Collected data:
════

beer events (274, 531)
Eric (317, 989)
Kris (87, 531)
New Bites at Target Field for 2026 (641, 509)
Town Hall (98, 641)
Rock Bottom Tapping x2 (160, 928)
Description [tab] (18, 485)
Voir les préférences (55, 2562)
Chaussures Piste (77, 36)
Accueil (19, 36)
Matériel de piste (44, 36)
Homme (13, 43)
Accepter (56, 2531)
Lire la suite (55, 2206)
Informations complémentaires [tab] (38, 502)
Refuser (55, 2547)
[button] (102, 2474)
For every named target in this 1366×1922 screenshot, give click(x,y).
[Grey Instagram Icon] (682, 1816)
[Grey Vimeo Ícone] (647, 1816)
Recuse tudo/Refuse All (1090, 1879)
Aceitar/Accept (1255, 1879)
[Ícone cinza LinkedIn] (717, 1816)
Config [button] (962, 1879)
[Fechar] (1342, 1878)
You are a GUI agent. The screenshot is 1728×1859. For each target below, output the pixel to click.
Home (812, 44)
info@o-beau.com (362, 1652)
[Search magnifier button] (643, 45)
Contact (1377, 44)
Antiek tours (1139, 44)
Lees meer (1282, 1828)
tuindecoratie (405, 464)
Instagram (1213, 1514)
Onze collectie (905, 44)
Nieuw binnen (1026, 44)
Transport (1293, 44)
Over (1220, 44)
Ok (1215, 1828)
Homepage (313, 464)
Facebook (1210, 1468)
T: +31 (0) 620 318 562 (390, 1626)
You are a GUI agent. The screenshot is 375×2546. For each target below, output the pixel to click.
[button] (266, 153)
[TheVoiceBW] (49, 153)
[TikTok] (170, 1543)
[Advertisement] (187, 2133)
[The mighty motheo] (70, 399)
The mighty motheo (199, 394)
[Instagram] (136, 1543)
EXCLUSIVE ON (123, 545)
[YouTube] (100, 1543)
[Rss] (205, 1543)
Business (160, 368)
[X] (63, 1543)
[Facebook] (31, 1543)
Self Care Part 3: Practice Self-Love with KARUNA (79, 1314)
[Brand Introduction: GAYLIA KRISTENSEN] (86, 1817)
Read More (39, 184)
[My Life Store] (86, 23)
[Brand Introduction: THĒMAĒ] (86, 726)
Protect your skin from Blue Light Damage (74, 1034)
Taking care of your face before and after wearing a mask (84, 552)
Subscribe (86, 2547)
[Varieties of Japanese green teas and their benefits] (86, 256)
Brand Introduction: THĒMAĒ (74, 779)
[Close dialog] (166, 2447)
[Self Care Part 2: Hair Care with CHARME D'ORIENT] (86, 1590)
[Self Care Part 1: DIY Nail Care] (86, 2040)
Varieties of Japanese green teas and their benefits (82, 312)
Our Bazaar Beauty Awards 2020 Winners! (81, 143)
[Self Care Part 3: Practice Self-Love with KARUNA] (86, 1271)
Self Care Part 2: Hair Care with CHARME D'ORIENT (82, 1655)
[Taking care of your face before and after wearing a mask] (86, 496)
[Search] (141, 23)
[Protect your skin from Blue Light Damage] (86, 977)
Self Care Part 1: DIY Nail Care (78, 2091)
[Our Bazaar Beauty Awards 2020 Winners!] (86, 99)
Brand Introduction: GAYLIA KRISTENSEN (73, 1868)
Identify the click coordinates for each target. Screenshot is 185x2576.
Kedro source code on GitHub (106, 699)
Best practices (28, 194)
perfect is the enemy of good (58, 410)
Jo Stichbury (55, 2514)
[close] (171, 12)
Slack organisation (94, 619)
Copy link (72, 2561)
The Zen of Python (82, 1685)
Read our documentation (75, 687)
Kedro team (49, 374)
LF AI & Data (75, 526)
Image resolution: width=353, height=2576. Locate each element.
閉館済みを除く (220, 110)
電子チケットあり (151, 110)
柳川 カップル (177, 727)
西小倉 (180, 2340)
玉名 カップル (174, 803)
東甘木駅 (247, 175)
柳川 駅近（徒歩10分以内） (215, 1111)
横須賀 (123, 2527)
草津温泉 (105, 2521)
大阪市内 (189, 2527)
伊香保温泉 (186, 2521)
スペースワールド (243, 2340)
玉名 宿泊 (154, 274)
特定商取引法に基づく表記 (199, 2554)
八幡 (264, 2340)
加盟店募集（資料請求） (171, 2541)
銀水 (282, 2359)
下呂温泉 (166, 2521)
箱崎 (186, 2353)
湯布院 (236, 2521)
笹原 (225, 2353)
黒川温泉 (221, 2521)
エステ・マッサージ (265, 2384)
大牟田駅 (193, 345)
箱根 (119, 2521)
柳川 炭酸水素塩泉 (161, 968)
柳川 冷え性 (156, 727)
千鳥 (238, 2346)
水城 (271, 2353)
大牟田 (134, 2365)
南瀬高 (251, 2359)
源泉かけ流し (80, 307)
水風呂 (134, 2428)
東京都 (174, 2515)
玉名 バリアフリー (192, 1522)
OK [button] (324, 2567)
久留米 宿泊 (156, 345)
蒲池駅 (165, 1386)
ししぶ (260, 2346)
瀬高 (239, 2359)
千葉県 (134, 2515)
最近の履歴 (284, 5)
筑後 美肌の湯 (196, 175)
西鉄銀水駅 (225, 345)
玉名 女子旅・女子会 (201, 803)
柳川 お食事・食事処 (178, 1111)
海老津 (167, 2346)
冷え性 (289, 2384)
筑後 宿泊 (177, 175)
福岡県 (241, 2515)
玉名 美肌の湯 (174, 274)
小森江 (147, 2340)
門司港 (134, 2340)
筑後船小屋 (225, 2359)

════

How to complete this task: Every entry above must be reproduced word for word.

Expected answer:
beer events (274, 531)
Eric (317, 989)
Kris (87, 531)
New Bites at Target Field for 2026 (641, 509)
Town Hall (98, 641)
Rock Bottom Tapping x2 (160, 928)
Description [tab] (18, 485)
Voir les préférences (55, 2562)
Chaussures Piste (77, 36)
Accueil (19, 36)
Matériel de piste (44, 36)
Homme (13, 43)
Accepter (56, 2531)
Lire la suite (55, 2206)
Informations complémentaires [tab] (38, 502)
Refuser (55, 2547)
[button] (102, 2474)
For every named target in this 1366×1922 screenshot, give click(x,y).
[Grey Instagram Icon] (682, 1816)
[Grey Vimeo Ícone] (647, 1816)
Recuse tudo/Refuse All (1090, 1879)
Aceitar/Accept (1255, 1879)
[Ícone cinza LinkedIn] (717, 1816)
Config [button] (962, 1879)
[Fechar] (1342, 1878)
You are a GUI agent. The screenshot is 1728×1859. For each target below, output the pixel to click.
Home (812, 44)
info@o-beau.com (362, 1652)
[Search magnifier button] (643, 45)
Contact (1377, 44)
Antiek tours (1139, 44)
Lees meer (1282, 1828)
tuindecoratie (405, 464)
Instagram (1213, 1514)
Onze collectie (905, 44)
Nieuw binnen (1026, 44)
Transport (1293, 44)
Over (1220, 44)
Ok (1215, 1828)
Homepage (313, 464)
Facebook (1210, 1468)
T: +31 (0) 620 318 562 (390, 1626)
You are a GUI agent. The screenshot is 375×2546. For each target below, output the pixel to click.
[button] (266, 153)
[TheVoiceBW] (49, 153)
[TikTok] (170, 1543)
[Advertisement] (187, 2133)
[The mighty motheo] (70, 399)
The mighty motheo (199, 394)
[Instagram] (136, 1543)
EXCLUSIVE ON (123, 545)
[YouTube] (100, 1543)
[Rss] (205, 1543)
Business (160, 368)
[X] (63, 1543)
[Facebook] (31, 1543)
Self Care Part 3: Practice Self-Love with KARUNA (79, 1314)
[Brand Introduction: GAYLIA KRISTENSEN] (86, 1817)
Read More (39, 184)
[My Life Store] (86, 23)
[Brand Introduction: THĒMAĒ] (86, 726)
Protect your skin from Blue Light Damage (74, 1034)
Taking care of your face before and after wearing a mask (84, 552)
Subscribe (86, 2547)
[Varieties of Japanese green teas and their benefits] (86, 256)
Brand Introduction: THĒMAĒ (74, 779)
[Close dialog] (166, 2447)
[Self Care Part 2: Hair Care with CHARME D'ORIENT] (86, 1590)
[Self Care Part 1: DIY Nail Care] (86, 2040)
Varieties of Japanese green teas and their benefits (82, 312)
Our Bazaar Beauty Awards 2020 Winners! (81, 143)
[Self Care Part 3: Practice Self-Love with KARUNA] (86, 1271)
Self Care Part 2: Hair Care with CHARME D'ORIENT (82, 1655)
[Taking care of your face before and after wearing a mask] (86, 496)
[Search] (141, 23)
[Protect your skin from Blue Light Damage] (86, 977)
Self Care Part 1: DIY Nail Care (78, 2091)
[Our Bazaar Beauty Awards 2020 Winners!] (86, 99)
Brand Introduction: GAYLIA KRISTENSEN (73, 1868)
Identify the click coordinates for each target. Screenshot is 185x2576.
Kedro source code on GitHub (106, 699)
Best practices (28, 194)
perfect is the enemy of good (58, 410)
Jo Stichbury (55, 2514)
[close] (171, 12)
Slack organisation (94, 619)
Copy link (72, 2561)
The Zen of Python (82, 1685)
Read our documentation (75, 687)
Kedro team (49, 374)
LF AI & Data (75, 526)
Image resolution: width=353, height=2576. Locate each element.
閉館済みを除く (220, 110)
電子チケットあり (151, 110)
柳川 カップル (177, 727)
西小倉 (180, 2340)
玉名 カップル (174, 803)
東甘木駅 (247, 175)
柳川 駅近（徒歩10分以内） (215, 1111)
横須賀 (123, 2527)
草津温泉 (105, 2521)
大阪市内 (189, 2527)
伊香保温泉 (186, 2521)
スペースワールド (243, 2340)
玉名 宿泊 (154, 274)
特定商取引法に基づく表記 (199, 2554)
八幡 (264, 2340)
加盟店募集（資料請求） (171, 2541)
銀水 (282, 2359)
下呂温泉 (166, 2521)
箱崎 (186, 2353)
湯布院 (236, 2521)
笹原 (225, 2353)
黒川温泉 (221, 2521)
エステ・マッサージ (265, 2384)
大牟田駅 (193, 345)
箱根 (119, 2521)
柳川 炭酸水素塩泉 (161, 968)
柳川 冷え性 (156, 727)
千鳥 (238, 2346)
水城 (271, 2353)
大牟田 (134, 2365)
南瀬高 (251, 2359)
源泉かけ流し (80, 307)
水風呂 (134, 2428)
東京都 (174, 2515)
玉名 バリアフリー (192, 1522)
OK [button] (324, 2567)
久留米 宿泊 (156, 345)
蒲池駅 (165, 1386)
ししぶ (260, 2346)
瀬高 (239, 2359)
千葉県 (134, 2515)
最近の履歴 (284, 5)
筑後 美肌の湯 (196, 175)
西鉄銀水駅 (225, 345)
玉名 女子旅・女子会 (201, 803)
柳川 お食事・食事処 (178, 1111)
海老津 (167, 2346)
冷え性 (289, 2384)
筑後 宿泊 (177, 175)
福岡県 (241, 2515)
玉名 美肌の湯 (174, 274)
小森江 (147, 2340)
門司港 (134, 2340)
筑後船小屋 (225, 2359)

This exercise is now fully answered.